|Spiering, Martin - UNIVERSITY OF KENTUCKY|
|Faulkner, Jerome - UNIVERSITY OF KENTUCKY|
|Zhang, Dong-Xiu - UNIVERSITY OF KENTUCKY|
|Machado, Caroline - UNIVERSITY OF KENTUCKY|
|Grossman, Robert - UNIVERSITY OF KENTUCKY|
|Schardl, Christopher - UNIVERSITY OF KENTUCKY|
Submitted to: Fungal Genetics and Biology
Publication Type: Peer Reviewed Journal
Publication Acceptance Date: July 7, 2008
Publication Date: July 7, 2008
Citation: Spiering, M.J., Faulkner, J.R., Zhang, D., Machado, C., Grossman, R.B., Schardl, C.L. 2008. Role of the LolP Cytochrome P450 Monooxygenase in Loline Alkaloid Biosynthesis. Fungal Genetics and Biology. 45:1307-1314. Interpretive Summary: University of Kentucky publication funded via a congressionally mandated SCA entitled "Continuation of Improved Forage Livestock Production System (CRIS Number: 6440-21310-002-05S)".
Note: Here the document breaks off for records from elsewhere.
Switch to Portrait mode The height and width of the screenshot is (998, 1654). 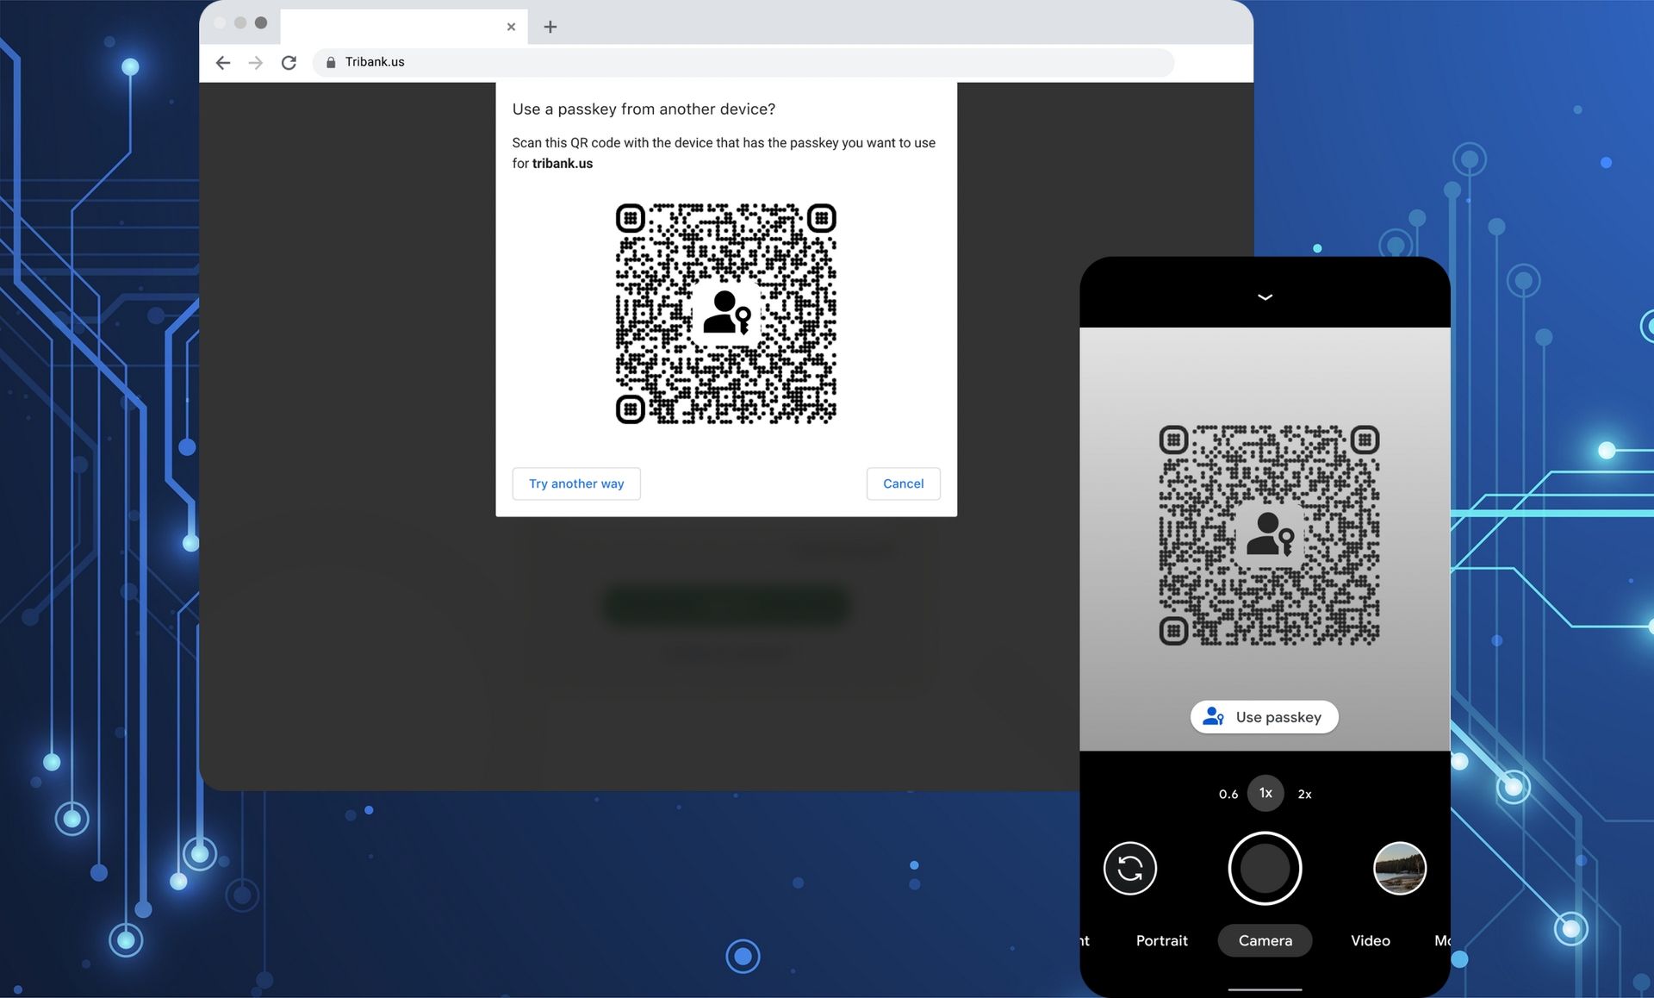(x=1161, y=940)
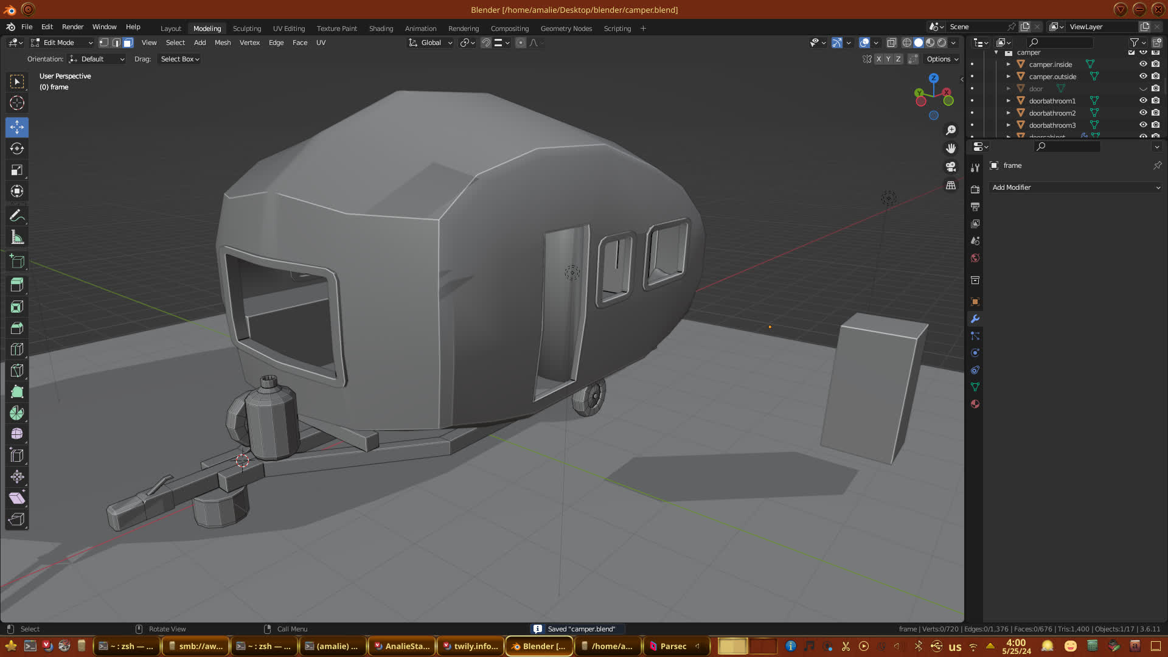Hide camper.inside in the outliner
This screenshot has height=657, width=1168.
point(1143,64)
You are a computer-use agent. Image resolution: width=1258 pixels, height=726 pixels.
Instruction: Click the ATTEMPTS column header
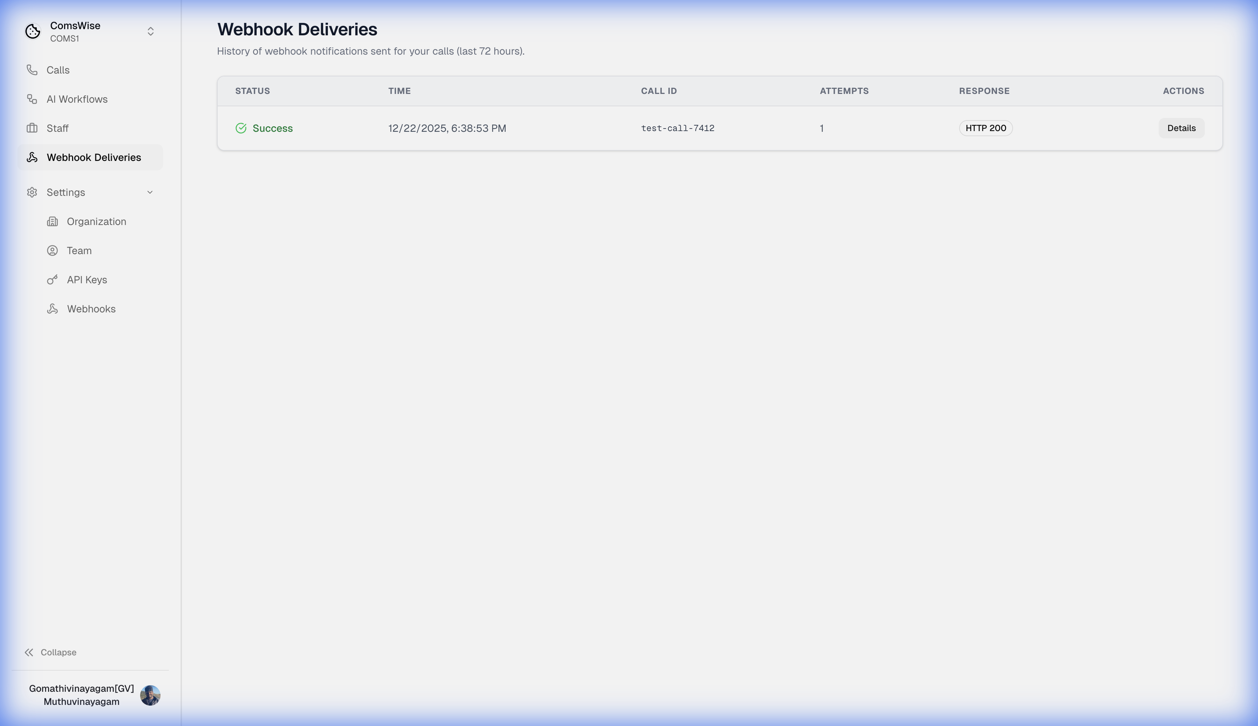(x=844, y=91)
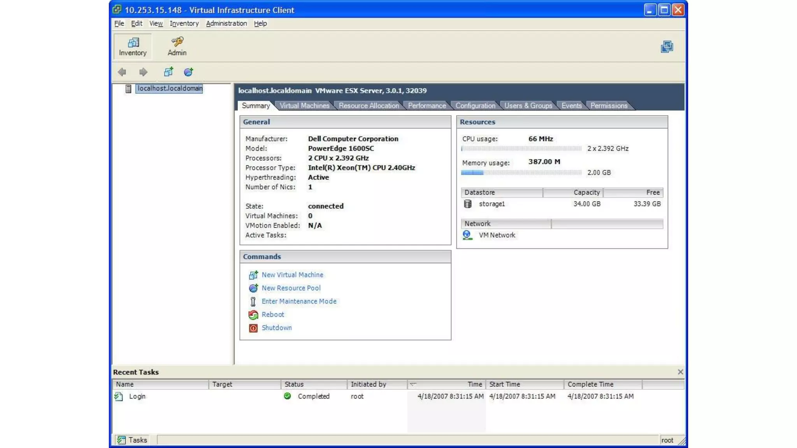
Task: Click new resource pool toolbar icon
Action: coord(188,72)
Technical Abstract: The insecticidal loline alkaloids, produced by Neotyphodium uncinatum and related endophytes, are exo-1-aminopyrrolizidines with an ether bridge between C-2 and C-7. Loline alkaloids vary in methyl, acetyl, and formyl substituents on the 1-amine, which affect their biological activity. Enzymes for key loline biosynthesis steps are probably encoded by genes in the LOL cluster, which is duplicated in N. uncinatum, except for a large deletion in lolP2. The role of lolP1 was investigated by its replacement wit ha hygromycin B phosphotransferase gene. Compared to wild type N. uncinatum and an ectopic transformant. 'lolP1 cultures had greatly elevated levels of N-mythylloline (NML) and lacked N-formylloline (NFL). Complementation of 'lolP1 with lolP1 under control of the Emericella nidulans trpC promoter restored NFL production. These results and the inferred sequence of LolP1 indicate that it is a cytochrome P450, catalyzing oxygenation of an N-methyl group in NML to the N-formyl group in NFL.